Option 1: Bohr atom explained through orbit relations and photon wavelengths
Step 1: Bohr assumed that the hydrogen electron can occupy only discrete non-radiating circular orbits (stationary states). The Coulomb pull equals the centripetal requirement, \( \frac{1}{4\pi\varepsilon_0}\frac{e^{2}}{r^{2}}=\frac{mv^{2}}{r} \), which fixes the speed on each orbit.
Step 2: He further restricted the orbits by quantising angular momentum, \(mvr = n h/2\pi\). Combining this with Step 1 gives quantised radii \(r_n \propto n^2\) and quantised energies \(E_n = -13.6/n^2\) eV, so the levels are \(E_1=-13.6\), \(E_2=-3.4\), \(E_3=-1.51\) eV.

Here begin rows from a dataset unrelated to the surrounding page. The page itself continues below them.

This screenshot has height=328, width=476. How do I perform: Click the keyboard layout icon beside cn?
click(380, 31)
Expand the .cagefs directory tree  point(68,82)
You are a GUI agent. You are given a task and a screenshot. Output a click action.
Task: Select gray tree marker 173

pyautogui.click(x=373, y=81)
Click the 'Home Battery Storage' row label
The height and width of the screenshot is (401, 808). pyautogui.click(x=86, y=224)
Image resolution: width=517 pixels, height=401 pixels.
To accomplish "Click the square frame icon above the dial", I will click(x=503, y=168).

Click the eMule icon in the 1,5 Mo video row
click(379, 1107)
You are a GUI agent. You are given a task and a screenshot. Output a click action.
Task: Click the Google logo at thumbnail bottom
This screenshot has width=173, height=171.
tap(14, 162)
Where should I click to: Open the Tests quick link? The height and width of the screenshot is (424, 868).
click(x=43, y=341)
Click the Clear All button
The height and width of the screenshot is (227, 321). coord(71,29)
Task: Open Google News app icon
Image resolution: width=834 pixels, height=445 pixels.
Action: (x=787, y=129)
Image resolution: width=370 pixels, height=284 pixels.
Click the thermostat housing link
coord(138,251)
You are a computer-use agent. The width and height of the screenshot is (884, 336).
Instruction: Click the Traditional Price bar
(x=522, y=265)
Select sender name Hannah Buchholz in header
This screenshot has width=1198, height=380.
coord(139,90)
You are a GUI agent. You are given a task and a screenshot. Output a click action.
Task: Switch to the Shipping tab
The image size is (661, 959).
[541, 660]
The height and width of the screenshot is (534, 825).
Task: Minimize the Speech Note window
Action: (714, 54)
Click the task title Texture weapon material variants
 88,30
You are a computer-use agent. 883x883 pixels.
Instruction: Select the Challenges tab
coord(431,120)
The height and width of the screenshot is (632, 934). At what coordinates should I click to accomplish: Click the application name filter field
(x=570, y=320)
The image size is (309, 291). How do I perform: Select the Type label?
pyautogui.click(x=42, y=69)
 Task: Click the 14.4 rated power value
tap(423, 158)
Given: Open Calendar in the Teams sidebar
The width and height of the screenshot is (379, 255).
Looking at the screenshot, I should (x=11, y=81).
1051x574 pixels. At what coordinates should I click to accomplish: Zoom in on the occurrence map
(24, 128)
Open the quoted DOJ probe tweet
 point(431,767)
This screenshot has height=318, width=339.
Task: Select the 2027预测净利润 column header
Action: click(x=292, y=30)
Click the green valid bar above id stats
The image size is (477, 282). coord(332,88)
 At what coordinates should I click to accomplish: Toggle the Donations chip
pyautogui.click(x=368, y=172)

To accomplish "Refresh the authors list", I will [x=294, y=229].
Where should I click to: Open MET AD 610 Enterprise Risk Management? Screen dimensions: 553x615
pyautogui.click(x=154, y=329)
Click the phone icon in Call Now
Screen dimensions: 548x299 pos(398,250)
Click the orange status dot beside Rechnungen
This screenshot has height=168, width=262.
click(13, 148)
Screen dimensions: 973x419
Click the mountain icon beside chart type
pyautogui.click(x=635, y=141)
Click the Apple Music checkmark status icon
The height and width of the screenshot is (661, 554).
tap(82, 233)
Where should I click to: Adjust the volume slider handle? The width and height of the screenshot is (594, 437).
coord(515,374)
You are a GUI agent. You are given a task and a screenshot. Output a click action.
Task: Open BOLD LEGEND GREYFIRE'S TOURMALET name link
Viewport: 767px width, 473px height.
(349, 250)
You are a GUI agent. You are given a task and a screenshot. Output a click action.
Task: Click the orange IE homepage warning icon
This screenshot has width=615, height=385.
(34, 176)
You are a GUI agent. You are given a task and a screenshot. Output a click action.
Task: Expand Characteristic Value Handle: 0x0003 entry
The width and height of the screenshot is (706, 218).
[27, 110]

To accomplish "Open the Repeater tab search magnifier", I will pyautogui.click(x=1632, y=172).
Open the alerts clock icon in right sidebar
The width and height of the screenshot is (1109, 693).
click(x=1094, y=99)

Step 3: Radiation appears only during a jump, and the photon carries exactly the energy gap, \(h\nu = |E_i - E_f|\), equivalently \(\frac{1}{\lambda}=R\left(\frac{1}{n_f^2}-\frac{1}{n_i^2}\right)\). This third postulate is what turns discrete levels into sharp spectral lines.
Step 4 (Counting the lines): Working between the three levels n = 1, 2, 3, the number of distinct photon energies equals the number of level pairs, \(\binom{3}{2}=3\). So the emission spectrum shows three lines produced by the downward jumps \(3\to2\) (energy \(1.89\) eV, visible), \(3\to1\) (\(12.09\) eV, UV) and \(2\to1\) (\(10.2\) eV, UV).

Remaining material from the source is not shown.